▸ **Work to be completed**
Only the lines from the one containing "Task: Switch to the Set strategy tab" through the end of the entries are wanted, retyped exactly and without pictures.
◆ ◆ ◆ ◆ ◆
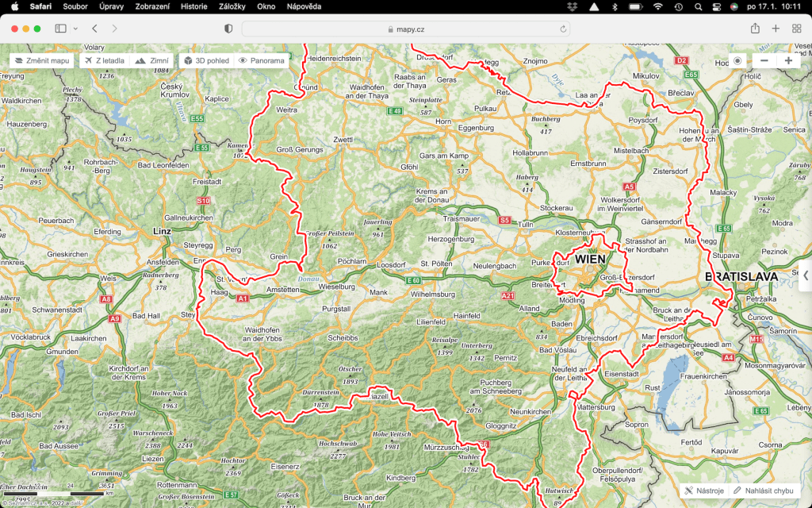Click the Nahlásit chybu link
This screenshot has width=812, height=508.
point(762,491)

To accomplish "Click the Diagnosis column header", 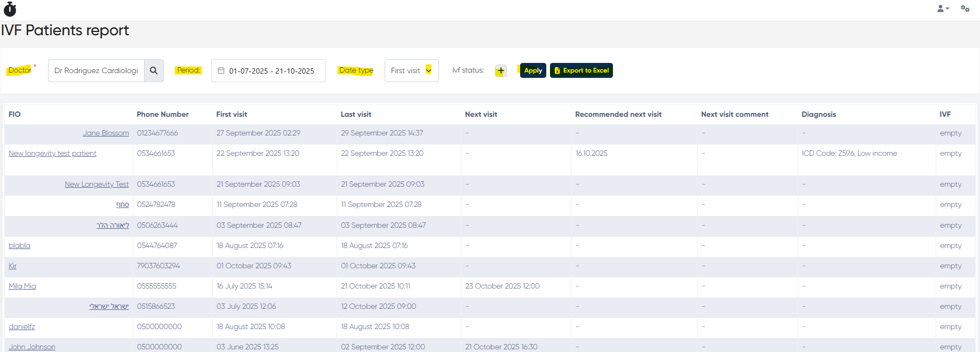I will [818, 114].
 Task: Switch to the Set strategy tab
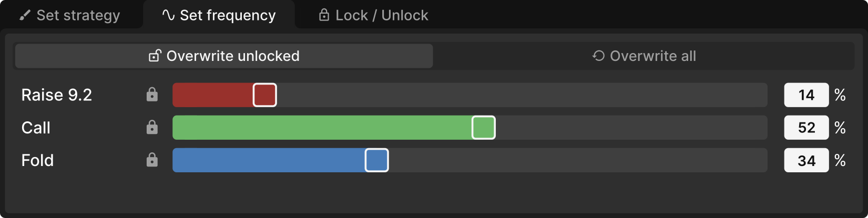(70, 15)
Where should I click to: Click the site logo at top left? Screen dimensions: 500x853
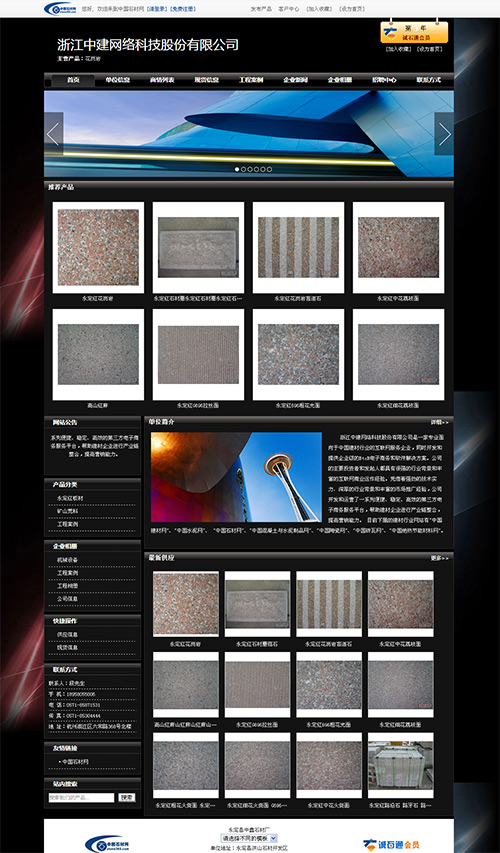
◆ ◆ ◆ ◆ ◆
▸ **Solution for this exercise**
 Task: Switch to the Set strategy tab
(70, 15)
Where should I click to: Click the site logo at top left? Screen dimensions: 500x853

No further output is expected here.